Brettanomyces is a wild yeast strain. It’s used primarily in Belgian and Belgian-style beers, and has been steadily gaining popularity in American craft beer. Brett produces characteristics that are often described as “horsey”, “horse-blanket”, “goaty”, “barnyard-ish”, “cheesey”, “wet doggy”, and even “sweat socks.”

Barnyard? Goats? Not usually synonymous with delicious.

If that doesn’t sound like your idea of delicious, you may be wondering why in the name of all things that are good in beer would brewers actually utilize such a thing.

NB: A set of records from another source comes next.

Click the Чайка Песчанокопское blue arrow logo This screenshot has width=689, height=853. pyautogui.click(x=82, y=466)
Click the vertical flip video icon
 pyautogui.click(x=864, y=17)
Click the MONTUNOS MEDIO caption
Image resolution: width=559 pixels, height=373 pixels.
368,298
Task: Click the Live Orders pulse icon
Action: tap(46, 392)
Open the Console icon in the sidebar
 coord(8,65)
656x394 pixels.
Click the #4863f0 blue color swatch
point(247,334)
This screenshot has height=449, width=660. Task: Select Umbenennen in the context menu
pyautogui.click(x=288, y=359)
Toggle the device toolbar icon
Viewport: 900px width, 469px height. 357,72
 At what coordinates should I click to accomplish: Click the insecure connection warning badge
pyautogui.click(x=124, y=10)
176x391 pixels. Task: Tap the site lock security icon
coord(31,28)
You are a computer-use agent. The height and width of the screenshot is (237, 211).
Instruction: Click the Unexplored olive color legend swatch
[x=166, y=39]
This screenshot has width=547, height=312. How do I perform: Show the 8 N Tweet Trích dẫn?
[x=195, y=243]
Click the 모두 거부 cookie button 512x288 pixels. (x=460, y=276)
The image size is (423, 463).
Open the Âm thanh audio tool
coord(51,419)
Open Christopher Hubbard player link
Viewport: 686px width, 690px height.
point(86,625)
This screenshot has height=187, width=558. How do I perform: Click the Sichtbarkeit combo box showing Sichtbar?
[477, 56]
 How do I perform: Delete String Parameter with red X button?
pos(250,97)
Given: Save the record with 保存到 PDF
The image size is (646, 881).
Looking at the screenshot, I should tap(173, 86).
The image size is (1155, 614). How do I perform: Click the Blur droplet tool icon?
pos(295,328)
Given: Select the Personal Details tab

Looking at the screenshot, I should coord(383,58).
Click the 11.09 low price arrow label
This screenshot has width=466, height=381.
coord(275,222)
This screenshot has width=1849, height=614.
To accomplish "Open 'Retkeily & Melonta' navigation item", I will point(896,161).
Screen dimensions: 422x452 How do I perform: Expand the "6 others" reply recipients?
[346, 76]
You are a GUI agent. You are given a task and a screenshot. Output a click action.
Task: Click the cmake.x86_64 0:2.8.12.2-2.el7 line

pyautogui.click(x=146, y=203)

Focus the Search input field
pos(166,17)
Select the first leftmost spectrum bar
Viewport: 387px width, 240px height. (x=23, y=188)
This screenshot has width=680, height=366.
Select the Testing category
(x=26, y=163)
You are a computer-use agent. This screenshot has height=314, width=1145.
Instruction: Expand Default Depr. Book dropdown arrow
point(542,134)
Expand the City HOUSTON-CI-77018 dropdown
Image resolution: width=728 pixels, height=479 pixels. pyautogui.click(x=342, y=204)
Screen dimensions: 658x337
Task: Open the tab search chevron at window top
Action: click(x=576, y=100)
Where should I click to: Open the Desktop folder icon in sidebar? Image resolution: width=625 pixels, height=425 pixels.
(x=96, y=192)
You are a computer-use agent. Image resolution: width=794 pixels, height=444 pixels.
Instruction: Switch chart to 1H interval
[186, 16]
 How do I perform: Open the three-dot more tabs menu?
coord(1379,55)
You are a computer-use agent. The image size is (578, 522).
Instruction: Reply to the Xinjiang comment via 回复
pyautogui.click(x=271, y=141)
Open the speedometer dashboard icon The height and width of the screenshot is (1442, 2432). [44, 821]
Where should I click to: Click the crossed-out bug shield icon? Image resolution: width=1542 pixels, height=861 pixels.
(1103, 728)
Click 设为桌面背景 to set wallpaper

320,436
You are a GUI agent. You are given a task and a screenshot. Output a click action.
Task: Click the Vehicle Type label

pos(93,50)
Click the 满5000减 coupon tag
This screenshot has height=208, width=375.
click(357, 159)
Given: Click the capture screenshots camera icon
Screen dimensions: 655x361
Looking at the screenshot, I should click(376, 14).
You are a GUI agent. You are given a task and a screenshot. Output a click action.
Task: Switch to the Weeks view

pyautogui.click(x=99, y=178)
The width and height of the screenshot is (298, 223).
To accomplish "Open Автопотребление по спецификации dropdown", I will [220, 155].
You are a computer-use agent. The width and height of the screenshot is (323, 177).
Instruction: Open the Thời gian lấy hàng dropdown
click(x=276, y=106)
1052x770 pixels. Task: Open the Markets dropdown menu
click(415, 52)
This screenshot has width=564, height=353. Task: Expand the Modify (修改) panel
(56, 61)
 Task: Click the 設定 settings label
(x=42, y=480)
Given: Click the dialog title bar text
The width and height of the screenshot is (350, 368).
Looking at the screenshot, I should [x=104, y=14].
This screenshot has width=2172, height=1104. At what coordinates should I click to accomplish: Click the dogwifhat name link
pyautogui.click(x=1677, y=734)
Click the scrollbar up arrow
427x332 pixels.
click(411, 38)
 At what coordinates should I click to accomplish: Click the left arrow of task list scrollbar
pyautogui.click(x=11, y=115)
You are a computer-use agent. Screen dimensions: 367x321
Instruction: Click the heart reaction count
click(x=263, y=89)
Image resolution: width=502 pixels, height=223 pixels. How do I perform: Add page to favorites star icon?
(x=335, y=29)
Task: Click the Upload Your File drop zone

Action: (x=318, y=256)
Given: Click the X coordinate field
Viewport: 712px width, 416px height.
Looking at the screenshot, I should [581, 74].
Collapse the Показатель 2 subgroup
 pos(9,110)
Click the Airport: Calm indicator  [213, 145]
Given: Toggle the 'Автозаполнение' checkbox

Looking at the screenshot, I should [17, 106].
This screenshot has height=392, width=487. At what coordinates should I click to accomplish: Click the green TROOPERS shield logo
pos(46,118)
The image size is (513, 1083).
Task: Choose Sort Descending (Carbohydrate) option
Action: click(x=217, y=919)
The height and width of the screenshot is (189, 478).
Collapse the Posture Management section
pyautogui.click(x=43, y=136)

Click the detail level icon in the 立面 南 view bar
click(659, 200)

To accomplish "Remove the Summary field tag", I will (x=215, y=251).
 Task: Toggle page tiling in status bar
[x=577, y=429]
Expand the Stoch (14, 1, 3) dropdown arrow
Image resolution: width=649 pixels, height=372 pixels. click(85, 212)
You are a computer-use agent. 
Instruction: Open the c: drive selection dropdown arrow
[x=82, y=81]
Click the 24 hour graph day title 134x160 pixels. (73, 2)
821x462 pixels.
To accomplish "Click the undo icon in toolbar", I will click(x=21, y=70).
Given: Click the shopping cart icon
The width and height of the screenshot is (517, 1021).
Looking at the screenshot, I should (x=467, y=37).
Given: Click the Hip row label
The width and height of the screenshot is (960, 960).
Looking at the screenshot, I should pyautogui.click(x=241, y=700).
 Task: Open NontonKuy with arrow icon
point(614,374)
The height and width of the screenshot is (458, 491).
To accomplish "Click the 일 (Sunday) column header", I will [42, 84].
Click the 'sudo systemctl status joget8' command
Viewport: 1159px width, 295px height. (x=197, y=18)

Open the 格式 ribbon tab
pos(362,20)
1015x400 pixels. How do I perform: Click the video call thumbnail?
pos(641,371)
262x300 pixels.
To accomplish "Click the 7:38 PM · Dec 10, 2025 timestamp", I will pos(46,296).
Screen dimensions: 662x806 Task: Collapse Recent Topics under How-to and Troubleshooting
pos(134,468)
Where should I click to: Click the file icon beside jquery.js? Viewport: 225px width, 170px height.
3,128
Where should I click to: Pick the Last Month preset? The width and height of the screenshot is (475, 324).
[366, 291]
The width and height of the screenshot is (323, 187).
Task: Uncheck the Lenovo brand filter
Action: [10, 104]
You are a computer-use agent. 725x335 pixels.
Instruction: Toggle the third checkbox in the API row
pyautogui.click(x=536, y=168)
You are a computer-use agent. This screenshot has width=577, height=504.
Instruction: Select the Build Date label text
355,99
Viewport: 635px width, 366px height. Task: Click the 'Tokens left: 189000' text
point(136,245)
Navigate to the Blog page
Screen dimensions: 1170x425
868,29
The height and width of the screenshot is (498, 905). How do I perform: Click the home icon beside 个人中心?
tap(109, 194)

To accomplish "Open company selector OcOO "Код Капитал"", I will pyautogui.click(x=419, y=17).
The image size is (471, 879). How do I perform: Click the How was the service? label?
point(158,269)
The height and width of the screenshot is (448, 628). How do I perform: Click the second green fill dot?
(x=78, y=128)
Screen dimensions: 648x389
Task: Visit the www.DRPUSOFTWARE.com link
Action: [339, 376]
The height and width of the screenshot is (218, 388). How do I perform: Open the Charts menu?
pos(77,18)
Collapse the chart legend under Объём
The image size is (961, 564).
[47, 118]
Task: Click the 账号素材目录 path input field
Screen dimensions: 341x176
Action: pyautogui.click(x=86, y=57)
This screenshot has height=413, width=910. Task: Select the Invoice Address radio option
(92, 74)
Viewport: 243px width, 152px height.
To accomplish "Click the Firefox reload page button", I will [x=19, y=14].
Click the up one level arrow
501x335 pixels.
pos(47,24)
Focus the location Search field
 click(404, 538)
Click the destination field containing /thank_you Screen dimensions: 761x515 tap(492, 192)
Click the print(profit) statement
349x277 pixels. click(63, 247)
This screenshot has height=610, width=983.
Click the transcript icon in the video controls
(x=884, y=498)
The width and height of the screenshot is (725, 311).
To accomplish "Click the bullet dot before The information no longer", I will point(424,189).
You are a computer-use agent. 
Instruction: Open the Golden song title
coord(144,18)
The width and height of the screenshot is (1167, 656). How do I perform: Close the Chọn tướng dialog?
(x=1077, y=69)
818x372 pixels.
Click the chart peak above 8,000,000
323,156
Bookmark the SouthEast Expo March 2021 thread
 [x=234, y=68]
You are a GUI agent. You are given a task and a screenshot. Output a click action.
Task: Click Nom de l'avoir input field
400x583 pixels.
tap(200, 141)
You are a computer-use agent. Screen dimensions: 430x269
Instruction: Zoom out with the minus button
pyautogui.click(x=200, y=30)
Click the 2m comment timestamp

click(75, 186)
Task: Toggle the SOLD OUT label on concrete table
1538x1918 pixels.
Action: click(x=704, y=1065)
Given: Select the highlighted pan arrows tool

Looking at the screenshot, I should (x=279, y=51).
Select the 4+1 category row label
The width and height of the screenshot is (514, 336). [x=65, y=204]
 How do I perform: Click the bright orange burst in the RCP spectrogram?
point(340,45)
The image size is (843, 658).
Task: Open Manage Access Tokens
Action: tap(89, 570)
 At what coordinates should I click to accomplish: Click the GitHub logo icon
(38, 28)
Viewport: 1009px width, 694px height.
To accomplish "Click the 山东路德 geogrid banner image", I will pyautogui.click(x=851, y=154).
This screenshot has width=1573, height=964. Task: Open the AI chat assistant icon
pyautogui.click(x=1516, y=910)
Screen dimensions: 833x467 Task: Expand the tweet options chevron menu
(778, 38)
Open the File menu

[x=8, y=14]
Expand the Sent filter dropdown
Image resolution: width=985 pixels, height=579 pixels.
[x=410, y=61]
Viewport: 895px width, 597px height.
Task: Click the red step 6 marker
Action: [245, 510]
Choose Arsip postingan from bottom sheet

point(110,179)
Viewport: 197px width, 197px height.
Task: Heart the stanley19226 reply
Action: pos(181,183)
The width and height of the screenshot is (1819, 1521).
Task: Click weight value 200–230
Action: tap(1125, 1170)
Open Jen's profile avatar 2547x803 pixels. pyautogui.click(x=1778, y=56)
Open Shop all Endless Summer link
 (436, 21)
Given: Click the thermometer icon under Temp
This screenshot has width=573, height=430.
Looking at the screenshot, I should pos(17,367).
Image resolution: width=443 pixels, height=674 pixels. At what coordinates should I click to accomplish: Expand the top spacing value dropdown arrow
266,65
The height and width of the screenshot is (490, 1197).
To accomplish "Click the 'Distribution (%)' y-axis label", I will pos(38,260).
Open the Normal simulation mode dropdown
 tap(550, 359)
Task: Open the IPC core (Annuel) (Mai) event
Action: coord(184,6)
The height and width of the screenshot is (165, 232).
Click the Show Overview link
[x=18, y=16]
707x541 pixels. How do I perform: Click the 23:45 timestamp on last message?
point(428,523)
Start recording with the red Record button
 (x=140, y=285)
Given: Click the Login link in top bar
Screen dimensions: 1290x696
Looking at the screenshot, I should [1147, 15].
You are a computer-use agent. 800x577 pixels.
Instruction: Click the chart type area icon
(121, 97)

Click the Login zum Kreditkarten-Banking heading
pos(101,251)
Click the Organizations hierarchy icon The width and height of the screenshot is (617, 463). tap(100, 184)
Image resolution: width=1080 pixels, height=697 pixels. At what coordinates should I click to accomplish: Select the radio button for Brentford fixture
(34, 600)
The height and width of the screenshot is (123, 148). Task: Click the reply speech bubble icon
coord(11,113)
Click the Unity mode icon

In fact, many of them don’t. Like some bacteria, Brett’s presence in a beer or wine could be interpreted as a flaw. It can even infect some of the equipment that is used to create the beer or wine and it is incredibly difficult to eradicate, which is why so many beer and wine makers stay as far away as possible.  

No matter how much scrubbing one does, Brett isn't likely to go anywhere...

When used carefully and properly though, much like the bacteria we discussed last time, Brett can add depth and complexity to a finished brew, complete with totally unique flavors that range from rich and earthy to spicy, mildly fruity and leathery. Also, because the flavors take time to develop, Brett beers are perfect candidates for aging.

At such a concept I’ve heard some of my wine drinking friends scoff. “Cellar a beer?” they say. “Rubbish! What ever for?”

Stop the Beer/Wine Snobbery!

I then tell them to turn their noses back down, take a good look through their monocle and behold the beauty of craft beer. This is the kind of snobbery that perpetuates the barrier between wine and beer drinkers (and it goes both ways – I’m talking to the beer snobs out there too!). Tear down the wall, I say! There’s room for both beverages to be appreciated, dammit! But I digress . . .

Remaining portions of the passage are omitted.